What is required: Copy out all of the records again, changing every "icon" to "symbol" and leaving everything else as it stands.

Excerpted records:

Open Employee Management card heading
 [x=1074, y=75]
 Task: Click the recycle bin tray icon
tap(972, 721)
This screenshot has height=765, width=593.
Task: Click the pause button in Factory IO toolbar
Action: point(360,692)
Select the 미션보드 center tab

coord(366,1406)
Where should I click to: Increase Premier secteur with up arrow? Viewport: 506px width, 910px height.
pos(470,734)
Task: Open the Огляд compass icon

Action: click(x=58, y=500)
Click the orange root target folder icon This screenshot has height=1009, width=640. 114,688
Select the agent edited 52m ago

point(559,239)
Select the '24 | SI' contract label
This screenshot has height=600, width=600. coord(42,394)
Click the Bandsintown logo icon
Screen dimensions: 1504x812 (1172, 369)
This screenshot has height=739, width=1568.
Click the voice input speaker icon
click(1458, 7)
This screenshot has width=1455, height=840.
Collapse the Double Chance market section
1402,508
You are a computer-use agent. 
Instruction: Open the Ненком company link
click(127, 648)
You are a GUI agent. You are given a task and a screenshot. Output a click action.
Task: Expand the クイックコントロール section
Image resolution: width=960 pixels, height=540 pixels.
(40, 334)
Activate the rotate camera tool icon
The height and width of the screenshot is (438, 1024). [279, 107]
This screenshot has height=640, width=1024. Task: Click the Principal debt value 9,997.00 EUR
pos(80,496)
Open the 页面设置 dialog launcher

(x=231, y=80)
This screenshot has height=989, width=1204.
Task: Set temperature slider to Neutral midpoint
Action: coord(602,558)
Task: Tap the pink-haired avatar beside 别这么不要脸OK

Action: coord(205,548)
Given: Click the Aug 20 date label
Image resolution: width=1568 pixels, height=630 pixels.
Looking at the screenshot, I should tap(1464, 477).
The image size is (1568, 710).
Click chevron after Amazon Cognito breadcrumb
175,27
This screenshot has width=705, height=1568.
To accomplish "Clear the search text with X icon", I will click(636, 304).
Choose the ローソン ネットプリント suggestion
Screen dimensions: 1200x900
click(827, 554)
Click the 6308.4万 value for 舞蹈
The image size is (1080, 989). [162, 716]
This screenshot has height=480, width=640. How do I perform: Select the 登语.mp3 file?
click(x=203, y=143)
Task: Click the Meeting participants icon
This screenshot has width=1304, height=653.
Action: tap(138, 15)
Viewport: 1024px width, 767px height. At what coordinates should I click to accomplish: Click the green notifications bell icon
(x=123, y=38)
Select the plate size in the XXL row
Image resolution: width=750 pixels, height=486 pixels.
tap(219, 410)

Written solution:
Open Employee Management card heading
 [x=1074, y=75]
 Task: Click the recycle bin tray symbol
tap(972, 721)
This screenshot has height=765, width=593.
Task: Click the pause button in Factory IO toolbar
Action: point(360,692)
Select the 미션보드 center tab

coord(366,1406)
Where should I click to: Increase Premier secteur with up arrow? Viewport: 506px width, 910px height.
pos(470,734)
Task: Open the Огляд compass symbol

Action: click(x=58, y=500)
Click the orange root target folder symbol This screenshot has height=1009, width=640. 114,688
Select the agent edited 52m ago

point(559,239)
Select the '24 | SI' contract label
This screenshot has height=600, width=600. coord(42,394)
Click the Bandsintown logo symbol
Screen dimensions: 1504x812 (1172, 369)
This screenshot has height=739, width=1568.
Click the voice input speaker symbol
click(1458, 7)
This screenshot has width=1455, height=840.
Collapse the Double Chance market section
1402,508
You are a computer-use agent. 
Instruction: Open the Ненком company link
click(127, 648)
You are a GUI agent. You are given a task and a screenshot. Output a click action.
Task: Expand the クイックコントロール section
Image resolution: width=960 pixels, height=540 pixels.
(40, 334)
Activate the rotate camera tool symbol
The height and width of the screenshot is (438, 1024). [279, 107]
This screenshot has height=640, width=1024. Task: Click the Principal debt value 9,997.00 EUR
pos(80,496)
Open the 页面设置 dialog launcher

(x=231, y=80)
This screenshot has height=989, width=1204.
Task: Set temperature slider to Neutral midpoint
Action: coord(602,558)
Task: Tap the pink-haired avatar beside 别这么不要脸OK

Action: coord(205,548)
Given: Click the Aug 20 date label
Image resolution: width=1568 pixels, height=630 pixels.
Looking at the screenshot, I should tap(1464, 477).
The image size is (1568, 710).
Click chevron after Amazon Cognito breadcrumb
175,27
This screenshot has width=705, height=1568.
To accomplish "Clear the search text with X symbol", I will click(636, 304).
Choose the ローソン ネットプリント suggestion
Screen dimensions: 1200x900
click(827, 554)
Click the 6308.4万 value for 舞蹈
The image size is (1080, 989). [162, 716]
This screenshot has height=480, width=640. How do I perform: Select the 登语.mp3 file?
click(x=203, y=143)
Task: Click the Meeting participants symbol
This screenshot has width=1304, height=653.
Action: tap(138, 15)
Viewport: 1024px width, 767px height. At what coordinates should I click to accomplish: Click the green notifications bell symbol
(x=123, y=38)
Select the plate size in the XXL row
Image resolution: width=750 pixels, height=486 pixels.
tap(219, 410)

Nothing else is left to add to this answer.